Fruits and Veg Bring Long-Term Brain Benefit
Eating fruits and vegetables long-term is linked to late-life subjective cognitive function, researchers say. In the study, which began in 1986, repeated food questionnaires of over 27,000 men (average 51 years old) were collected and analyzed every four years until 2002. Higher intake of fruits, vegetables, and fruit juice 18 to 22 years before cognitive assessment were significantly associated with lower chances of moderate or poor subjective cognitive function. Daily orange juice, compared to less than one serving a month was associated to substantially lower odds of poor cognitive function.
(Neurology, November 2018)
Reduce CVD Risk with Mediterranean Diet
Following a Mediterranean style diet (MED) may reduce risk for cardiovascular disease (CVD) by 25%, compared to those who do not follow the diet, according to researchers.

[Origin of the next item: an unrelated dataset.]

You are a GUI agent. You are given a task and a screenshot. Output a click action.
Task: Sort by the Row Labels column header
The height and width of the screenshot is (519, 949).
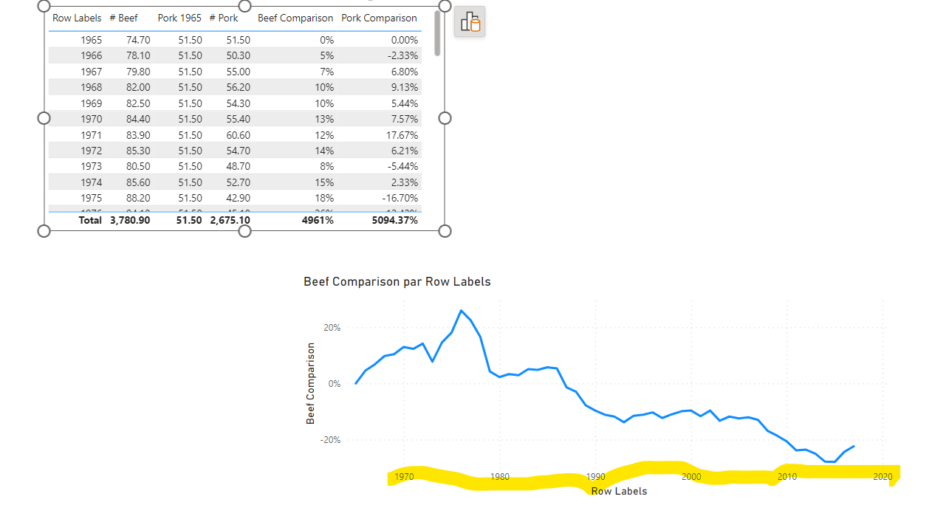click(x=77, y=18)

Using data from the 12-year-long Women’s Health Study of nearly 26,000 women in their late 40s to early 60s, researchers associated a higher MED intake with a 28% relative risk reduction in biomarkers associated with CVD risk, including inflammation, glucose metabolism, insulin resistance, and fat storage. Benefits to the heart were similar to the benefits from statins or other comparable medications.
(JAMA Network Open, December 2018)
Plant-Based Diet Benefits Mood
People with type 2 diabetes (which is often associated with depression) who follow plant-based and vegan diets may experience improved mood, according to London researchers. The review of 11 studies included over 400 participants total, divided into control and intervention groups for an average of 28 weeks. Depressive symptoms significantly improved only in those patients adhering to a plant-based/vegan diet and the overall quality of life (physical and emotional) improved only in the plant-eating groups.